-- List of tasks --
[a] Using the article about Robert, answer each question below on its own line, marked (i), (ii) and (iii).
(i) Where was TFC's 2021 Annual Meeting held?
(ii) In what year did Robert join the Co-op?
(iii) About how many brood cows does Robert say the farm has?
[b] Retype the part of the article about Robert starting with "Robert and his" and going on through "on the property.".

-- Text excerpt --
◆ ◆ ◆ ◆
Robert was elected at TFC’s 2021 Annual Meeting held November 29 at the Gaylord Opryland Resort and Convention Center in Nashville.


He says the many changes taking place in agriculture and at TFC with the establishment of the joint venture companies were among the many reasons he felt compelled to seek the position. 


“I think TFC is in a time of transition with the joint ventures,” says Robert. “Times have changed, and we won’t be able to do things like we have in the past. TFC is in really good [financial] shape, and we all want to preserve the farm supply business and the services TFC offers for the next generation.”


The innovative farmer comes by his dedication to Co-op honestly. His dad, Howell, became a member of McMinn Farmers Co-op — one of the forerunners to what is now known as AgCentral Farmers Co-op — when he began farming in the early 1950s. He was serving as president of the Co-op board and signed his son’s own membership certificate when Robert joined the Co-op in 1983. Robert went on to serve on the board of Valley Farmers Co-op and is in his eighth year of service on the AgCentral board, which included terms as secretary and vice president. He just began the first year of a three-year term that will be his last before he rotates off the board. 


“I think you really need to sit on a local Co-op board before you serve on the TFC board,” he says. “The experience gives you understanding of how the locals work and how they depend on TFC to function.”


Robert graduated McMinn County High School and received a associate's degree in agriculture from Hiwassee College in Madisonville and a bachelor’s degree in agriculture with an animal science major from the University of Tennessee, Knoxville. 


“I always knew I really wanted to come home to farm, but I also knew I had to get a degree,” says Robert. 


Robert went to work for a local bank after graduation and ended up spending 20 years in the financial business while farming on the side. In the banking industry, he saw his share of mergers, consolidations, and buyouts, and learned the importance of careful financial practices and lending rules. 


Robert and his wife, Lyn, still live on the 43-acre farm his great grandfather purchased in 1883. Operating a successful dairy, his great grandfather was able to eventually grow the farm to 480 acres. The original homeplace is still standing on the property.


“Times got a little rough during the Depression, and my grandparents had to sell off 150 acres,” says Robert. “But later, my dad and mom got married, came back to the farm, and bought the original 330 acres from my granddad.”


His parents ran the dairy for around 10 years before going back to teaching school. 


Today, Robert farms around 760 acres with the help of son, Will, who also works off the farm as a mechanical engineer. Will and his wife, McKenzie, live on the farm as well. They call the property Lane View Farms.


“We have around 241 brood cows, and along with calves and our registered Angus bulls, we have 464 head on the farm right now,” says Robert. “About 25 percent of those are registered Angus. We use registered Angus bulls and own a partial interest in the Select Sires bull Deer Valley Optimum, which gives us additional access to some outstanding genetics.”


Robert also does embryo transfer work and recently flushed some 25 grade-1 embryos from Poss Deadwood. 


“We’re excited to see what comes from these embryos,” he says. “Agriculture is changing, just like the Co-op, and we’re definitely not doing things the way we did even 10 years ago.”


Robert says he is grateful for the confidence shown by his fellow farmers by electing him to his new TFC director post.


“I told everyone to contact me if there was anything they wanted to discuss,” he says. “We can always talk, and I will listen. I try to be open minded, and I admit there are things I don’t know. For example, I didn't realize that Tennessee is the last federated co-op in the nation. That's kind of surprising, and we really don't want to take for granted what we've got here.”
◆ ◆ ◆ ◆
-- Data section --

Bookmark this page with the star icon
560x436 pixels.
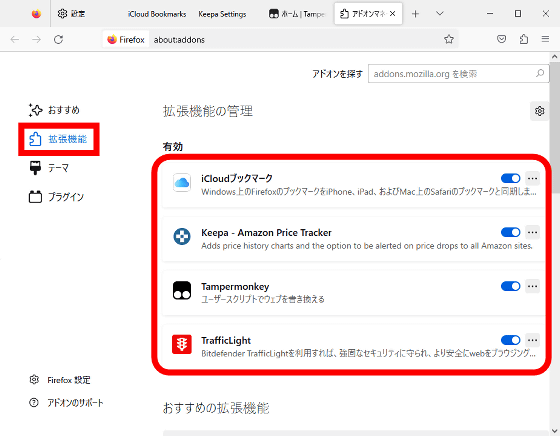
◆ ◆ ◆ ◆
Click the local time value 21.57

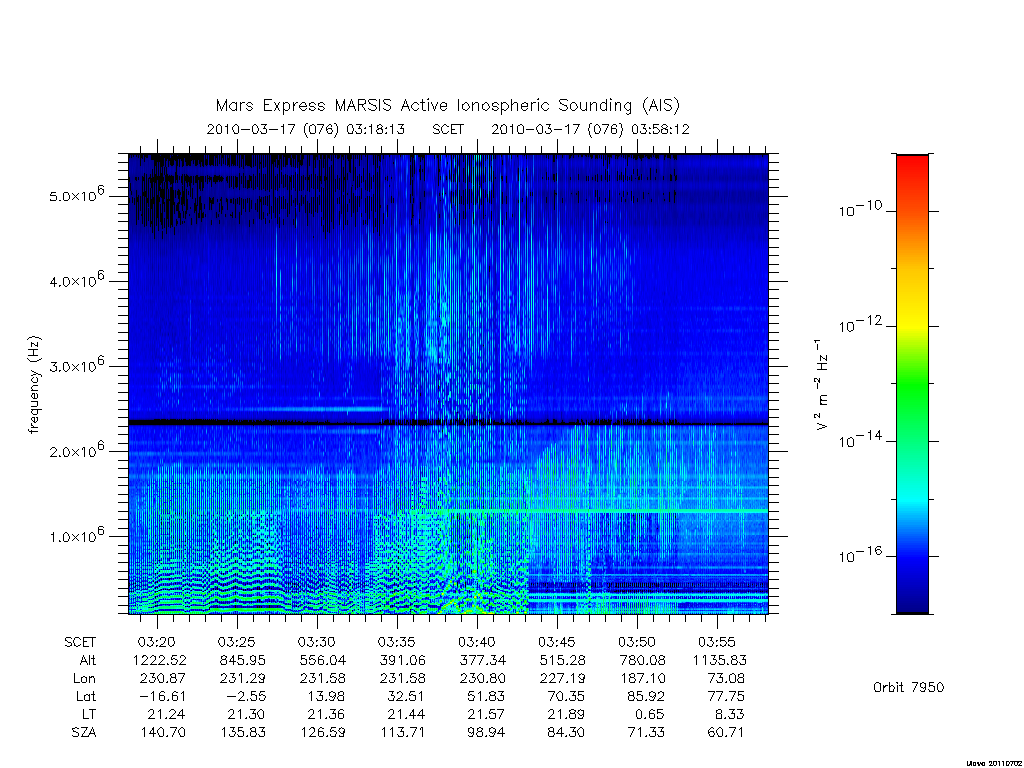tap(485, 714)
◆ ◆ ◆ ◆
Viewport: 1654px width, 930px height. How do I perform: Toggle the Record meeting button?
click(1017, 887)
◆ ◆ ◆ ◆
-- Activity answers --
[a]
(i) The Gaylord Opryland Resort and Convention Center in Nashville
(ii) 1983
(iii) Around 241

[b]
Robert and his wife, Lyn, still live on the 43-acre farm his great grandfather purchased in 1883. Operating a successful dairy, his great grandfather was able to eventually grow the farm to 480 acres. The original homeplace is still standing on the property.